Jenny Mikakos sidelined after overseeing COVID-19 bungles
Victorian Health Minister Jenny Mikakos is coming under pressure over her role in the state’s failed coronavirus response.
A noticeable drop in Victorian Health Minister Jenny Mikakos’s engagement with her caucus colleagues has fuelled speculation about her political future.
Senior Labor sources said the number of caucus briefings by Ms Mikakos had declined noticeably in the past few weeks, coinciding with a steep fall in public appearances with Premier Daniel Andrews.
MPs said Ms Mikakos had not been briefing caucus for about three weeks after having been heavily involved in engagement with Labor MPs from the start of the pandemic.
“She’s gone into hiding,” a colleague said.
Ms Mikakos was regularly by Mr Andrews’s side from March but this has diminished in the wake of the hotel quarantine fiasco and contact tracing problems.
Some Labor MPs and figures believe Ms Mikakos, whose public and operational performance over the six-month coronavirus pandemic has been criticised, has been deliberately sidelined. “She is intimately involved in the two major problems; hotel quarantine and contact tracing,” one source said.
“Both are her responsibility. And they are the two biggest f..k-ups in the history of the state, and she’s at the top of both.’’

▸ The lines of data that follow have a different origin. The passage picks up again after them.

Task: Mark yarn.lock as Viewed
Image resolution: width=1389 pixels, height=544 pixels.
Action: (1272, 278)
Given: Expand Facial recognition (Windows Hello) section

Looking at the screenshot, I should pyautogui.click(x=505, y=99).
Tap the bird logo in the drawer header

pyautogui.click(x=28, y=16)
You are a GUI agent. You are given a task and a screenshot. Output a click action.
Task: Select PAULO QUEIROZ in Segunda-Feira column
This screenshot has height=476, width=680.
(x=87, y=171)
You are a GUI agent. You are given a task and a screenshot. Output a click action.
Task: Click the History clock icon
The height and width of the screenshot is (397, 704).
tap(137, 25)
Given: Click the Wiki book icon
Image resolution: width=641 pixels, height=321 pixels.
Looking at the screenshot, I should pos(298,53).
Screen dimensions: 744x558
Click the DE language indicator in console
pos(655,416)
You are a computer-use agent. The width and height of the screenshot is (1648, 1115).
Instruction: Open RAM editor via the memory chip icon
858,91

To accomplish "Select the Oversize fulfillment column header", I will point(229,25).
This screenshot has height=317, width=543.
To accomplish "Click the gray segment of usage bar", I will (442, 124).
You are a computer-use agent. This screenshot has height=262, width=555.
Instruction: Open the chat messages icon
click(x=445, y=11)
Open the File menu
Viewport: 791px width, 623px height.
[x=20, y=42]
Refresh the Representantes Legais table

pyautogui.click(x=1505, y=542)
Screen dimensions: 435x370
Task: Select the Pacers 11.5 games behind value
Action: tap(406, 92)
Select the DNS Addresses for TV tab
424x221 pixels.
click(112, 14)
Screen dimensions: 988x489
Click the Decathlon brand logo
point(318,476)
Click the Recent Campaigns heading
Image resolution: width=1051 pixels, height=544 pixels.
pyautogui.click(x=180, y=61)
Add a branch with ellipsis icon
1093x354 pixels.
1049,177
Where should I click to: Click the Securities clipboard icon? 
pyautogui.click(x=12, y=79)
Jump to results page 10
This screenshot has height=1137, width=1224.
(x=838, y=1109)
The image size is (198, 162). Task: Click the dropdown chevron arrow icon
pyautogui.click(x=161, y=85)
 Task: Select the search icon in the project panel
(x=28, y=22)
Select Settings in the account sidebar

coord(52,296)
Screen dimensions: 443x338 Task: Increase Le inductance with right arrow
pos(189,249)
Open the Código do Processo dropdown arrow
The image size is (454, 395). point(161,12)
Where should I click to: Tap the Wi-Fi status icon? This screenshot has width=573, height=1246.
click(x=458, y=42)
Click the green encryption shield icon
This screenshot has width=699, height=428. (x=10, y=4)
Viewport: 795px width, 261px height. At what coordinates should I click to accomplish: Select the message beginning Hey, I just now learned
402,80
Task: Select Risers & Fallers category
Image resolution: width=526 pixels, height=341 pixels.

A Labor MP told The Australian it “feels like” Ms Mikakos has been usurped and Mr Andrews has taken out an insurance policy to prevent a repeat of the hotel quarantine and contact tracking debacle. But they said there had been no obvious blow-up that confirmed she was in the freezer.
“It feels like Jenny has been isolated but you can’t be certain,” the MP said.
Responding to the internal criticism on Thursday, Ms Mikakos said: “I’ve appeared in front of media for the large majority of this year, including this week — however, most of my work is done outside media conferences.
“Every day I am working hard with the Premier, my cabinet and parliamentary colleagues and the public health team to fight this pandemic.”
Another senior colleague said it was difficult to determine the Premier’s view of his factional ally because it was not his style to distance himself from cabinet ministers in party forums unless there was a scandal to deal with. “It’s not clear-cut — he ices people out,” another senior Labor figure said.
Ms Mikakos was widely seen to have been over-promoted when elevated to the health portfolio.
The appointment by Mr Andrews was criticised by many MPs and was seen as a reward to a factional supporter rather than the best candidate for the job.
The last press conference Ms Mikakos attended was on Sunday, when Mr Andrews unveiled his reopening road map. However, the Health Minister did not speak at the almost two-hour briefing.
The last press conference at which Ms Mikakos had a speaking role was on August 25 when she unveiled a plan to protect health workers from coronavirus, following almost 2800 infections in Victorian health workers by that date — a number that has since increased to almost 3400.
She appeared at a press conference the previous day and been present at press conferences at least weekly and sometimes three times a week in previous weeks.
Ms Mikakos notoriously claimed that the worst cluster of Victoria’s first wave of the pandemic — 111 cases at abattoir Cedar Meats — had been handled “absolutely perfectly”, despite well-documented contact tracing failures.
On August 8, she issued a series of late-night tweets saying she had “put every ounce of energy” into the pandemic effort, and “If that wasn’t enough, I’m deeply sorry.”
Former public transport tsar Jeroen Weimar appeared alongside Mr Andrews at his press conferences on Tuesday and Wednesday as the newly appointed deputy secretary for community engagement and testing, explaining recent contact tracing improvements in a communication role that would previously have been publicly performed by Ms Mikakos.
Mr Weimar was appointed to his new job last month. Prior to that, the UK-born boffin had served as CEO of Public Transport Victoria for more than five years.